После таких настоятельных уговоров я позвонил.
И не пожалел.
Через некоторое время Ольга Алексеевна переслала мне отзыв Жирмунского. Основную часть статьи, в которой я дополняю методику Колмогорова, он одобрил. Некоторые побочные мотивы посоветовал убрать. В таком виде предложил работу опубликовать. Когда я статью доработал, Жирмунского повторно беспокоить не стали. Ольга Алексеевна показала ее Гаспарову, он ее поддержал, и во втором номере журнала за тысяча девятьсот шестьдесят шестой год статья увидела свет. Совсем небольшая, семь страниц, она вызвана идеями академика Колмогорова, получила благословение академика Виноградова и академика Жирмунского, а потом была поддержана младшим научным сотрудником ИМЛИ, теперь давно уже нашим замечательным академиком Михаилом Леоновичем Гаспаровым.
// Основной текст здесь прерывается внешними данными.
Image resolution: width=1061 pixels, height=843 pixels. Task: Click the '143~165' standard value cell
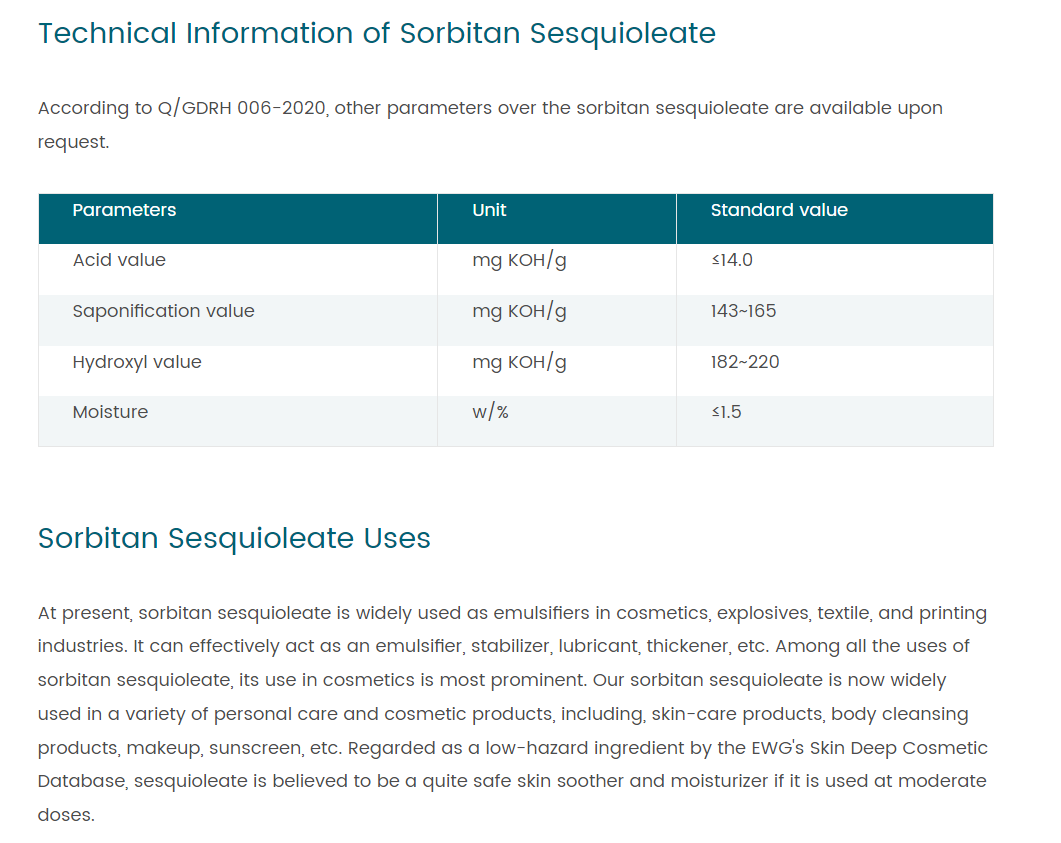(743, 311)
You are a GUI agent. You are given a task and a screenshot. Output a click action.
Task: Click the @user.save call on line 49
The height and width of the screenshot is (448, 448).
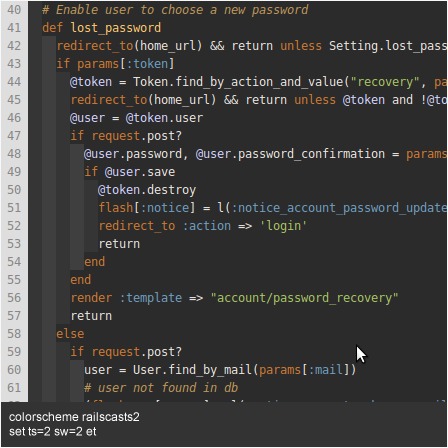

Так, в сущности случайно, при участии четырех прекрасных академиков я вступил в область теории стиха, которая принесла мне и высокие радости борьбы за научную истину, и сотрудничество с замечательными людьми.
Моя статейка в “Вопросах языкознания” сразу же привлекла внимание двух друзей — Петра Александровича Руднева и Вячеслава Александровича Сапогова. Они пожелали со мной познакомиться. Они увидели такие перспективы начатой мною работы, которых я сам тогда не видел. Петя Руднев был абсолютно бескомпромиссный рыцарь науки без страха и упрека. Его добрая улыбка и глубоко сидевшие горевшие энтузиазмом глаза покорили меня с первой минуты первой встречи. Слава Сапогов был самым христиански чувствовавшим и христиански мыслившим человеком среди всех, кого я знал во всю мою жизнь. Они оба стали мне как братья. Горько сознавать, что с нами их уже нет. Давно уже нет.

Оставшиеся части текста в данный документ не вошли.